**TASK GOAL:**
The result should be the lines from the one holding "Where should I" to the end of the records below, repeated exactly. No pictures.

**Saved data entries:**
========

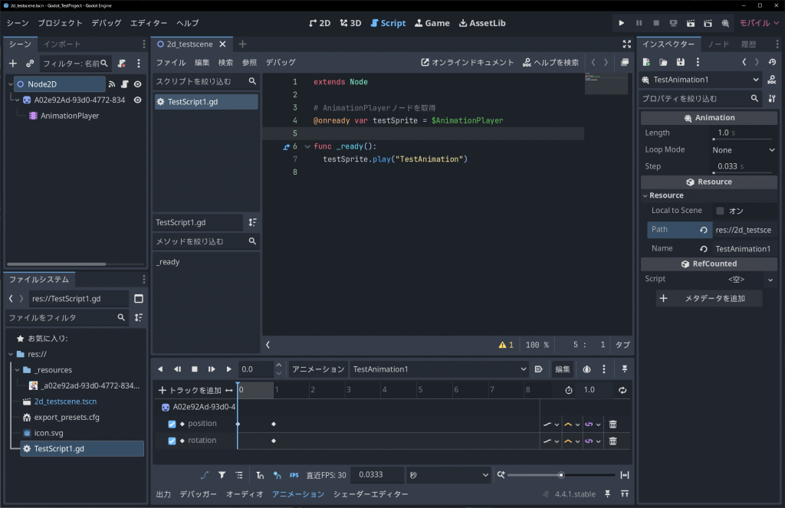Viewport: 785px width, 508px height.
Task: Switch to the ノード tab
Action: [x=718, y=44]
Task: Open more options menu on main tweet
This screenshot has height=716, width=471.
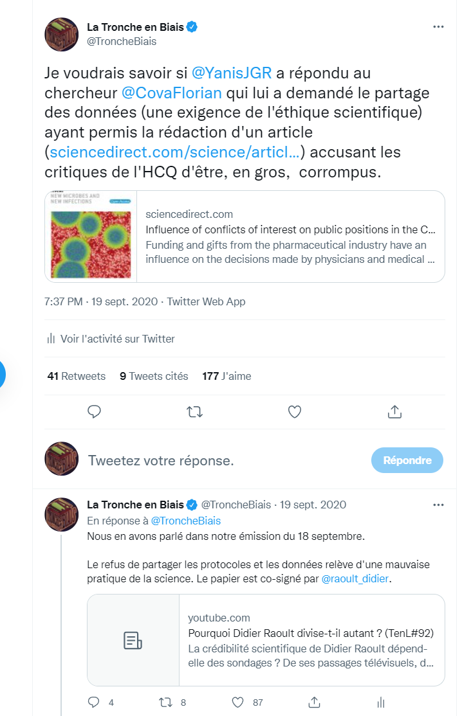Action: (438, 27)
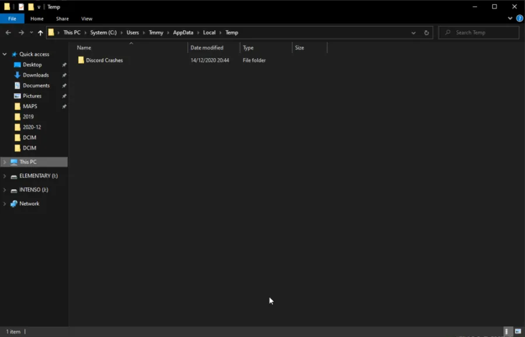Go back with the back arrow
The width and height of the screenshot is (525, 337).
[8, 33]
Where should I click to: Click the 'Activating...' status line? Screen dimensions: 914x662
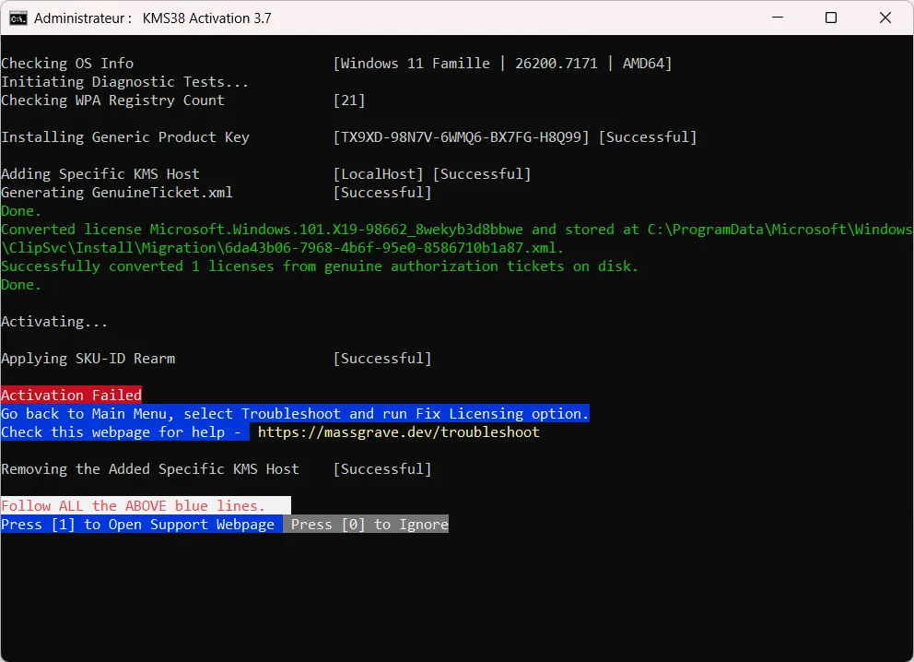pos(54,322)
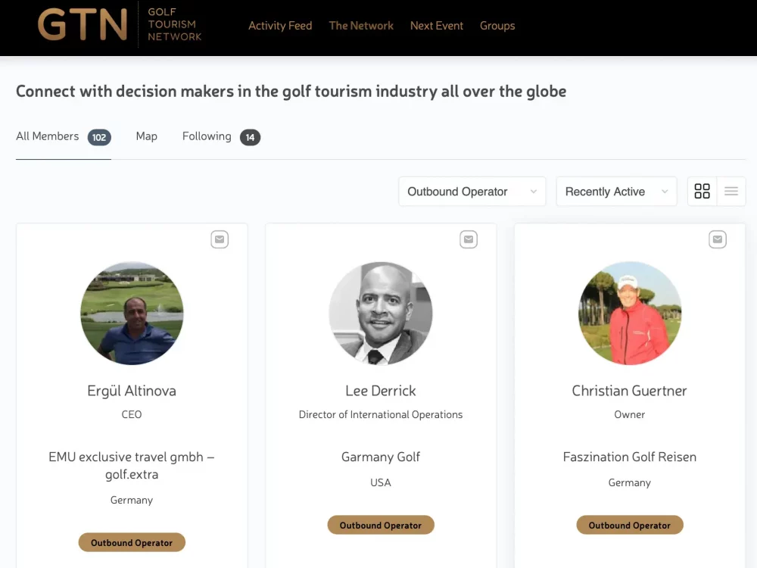Open Ergül Altinova's profile name link

click(x=132, y=391)
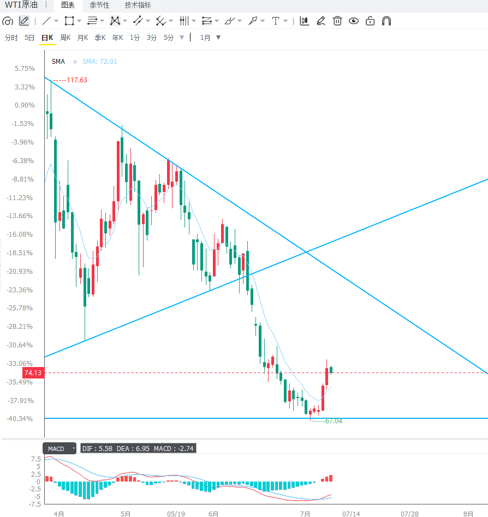Open the MACD indicator dropdown
The image size is (488, 517).
coord(59,448)
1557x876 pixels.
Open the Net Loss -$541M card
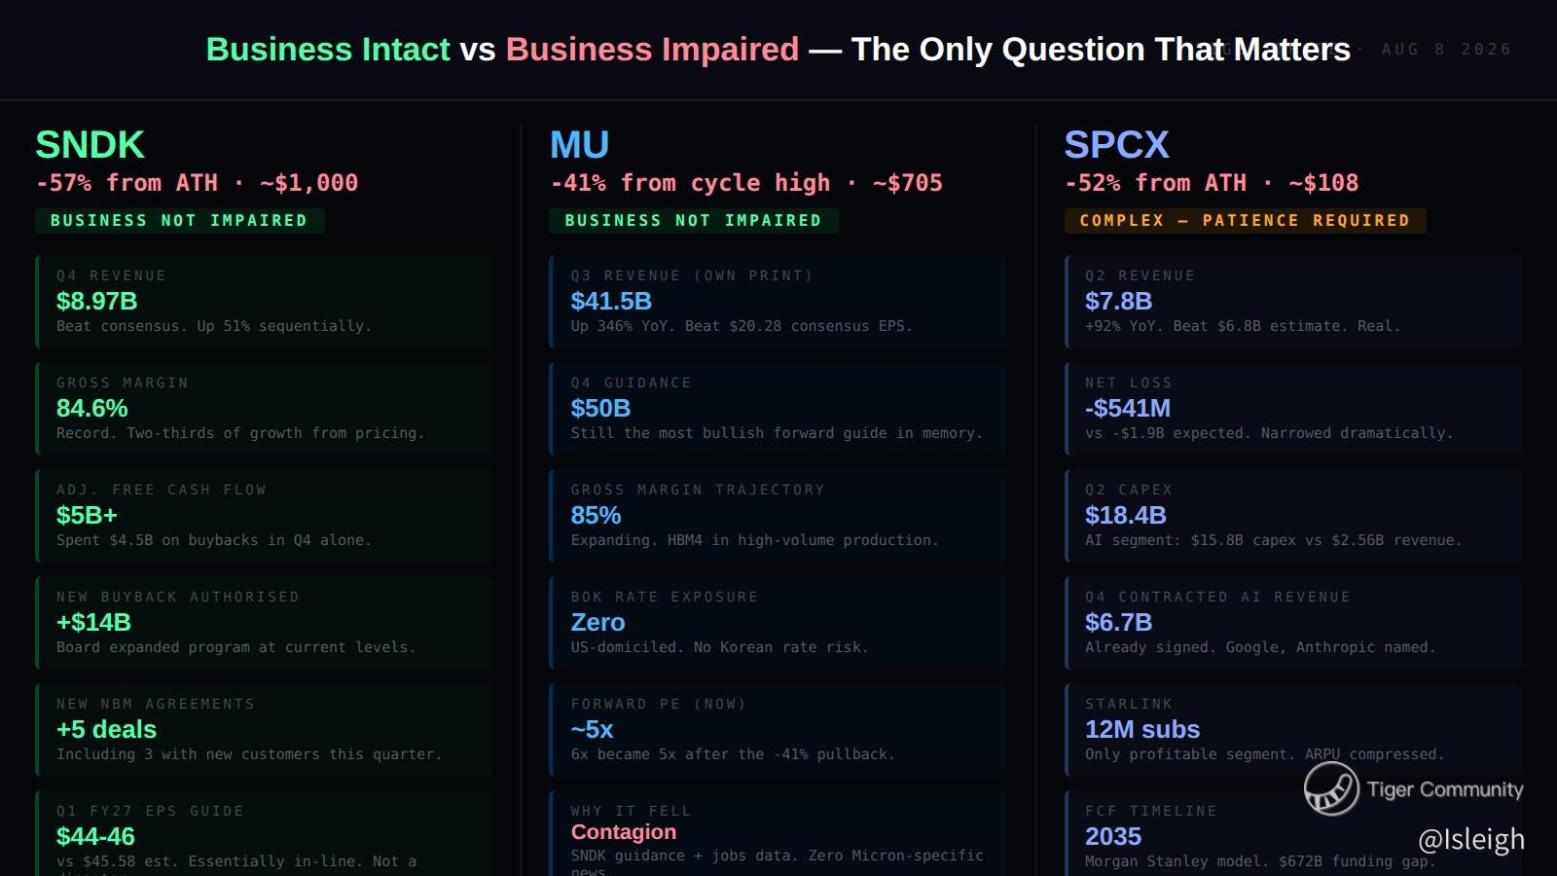coord(1293,409)
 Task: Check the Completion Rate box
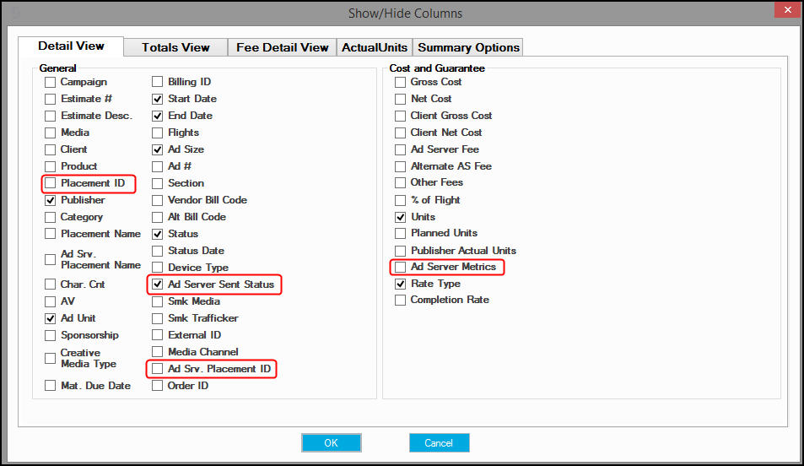[400, 301]
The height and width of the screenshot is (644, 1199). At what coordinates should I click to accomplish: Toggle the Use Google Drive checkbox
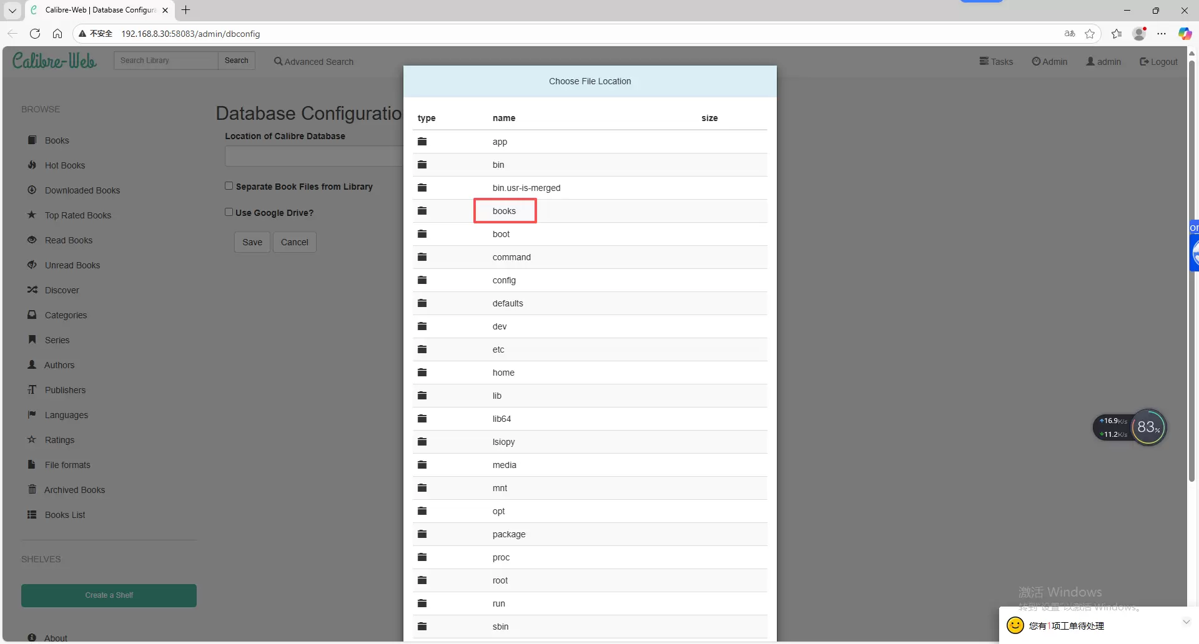pos(229,212)
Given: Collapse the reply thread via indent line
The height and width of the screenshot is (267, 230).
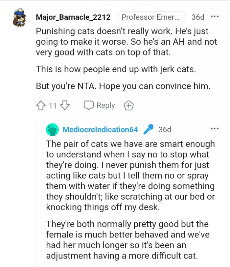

========

**ANSWER FOR THIS EXERCISE:**
Where should I click to: Click the 'Activating...' status line? Screen dimensions: 914x662
pos(54,322)
Open Ergül Altinova's profile name link

click(x=132, y=391)
Open the MACD indicator dropdown
The image size is (488, 517).
coord(59,448)
1557x876 pixels.
Open the Net Loss -$541M card
coord(1293,409)
 Task: Check the Completion Rate box
[400, 301]
The height and width of the screenshot is (644, 1199). At what coordinates should I click to accomplish: Toggle the Use Google Drive checkbox
pos(229,212)
Given: Collapse the reply thread via indent line
The height and width of the screenshot is (267, 230).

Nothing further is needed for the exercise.